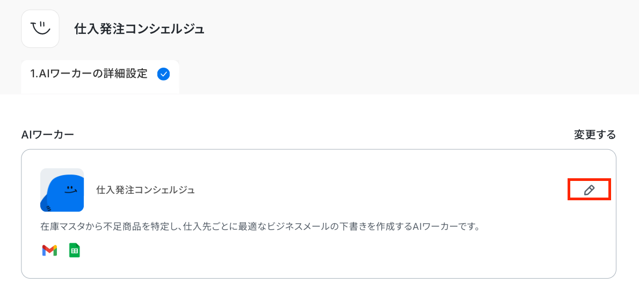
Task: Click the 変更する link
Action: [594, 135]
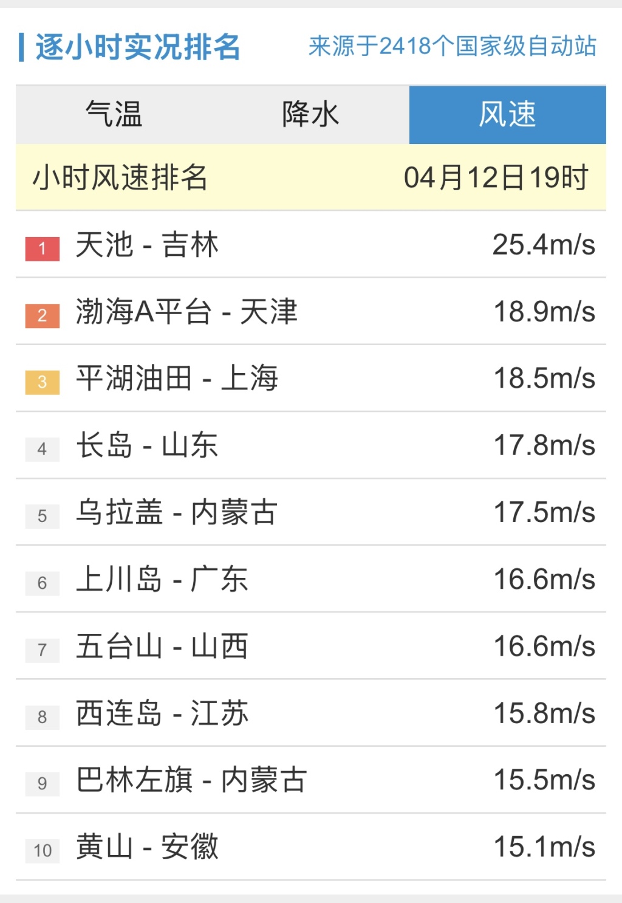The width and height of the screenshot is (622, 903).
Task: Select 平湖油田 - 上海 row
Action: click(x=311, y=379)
_ _ _ _ _
● Work to be completed: Quote every one of the rows above word for word, leaving the pictures out of your answer.

● Reply to the task:
Task: Click the 変更する link
Action: [594, 135]
The width and height of the screenshot is (622, 903).
Task: Select 平湖油田 - 上海 row
Action: click(x=311, y=379)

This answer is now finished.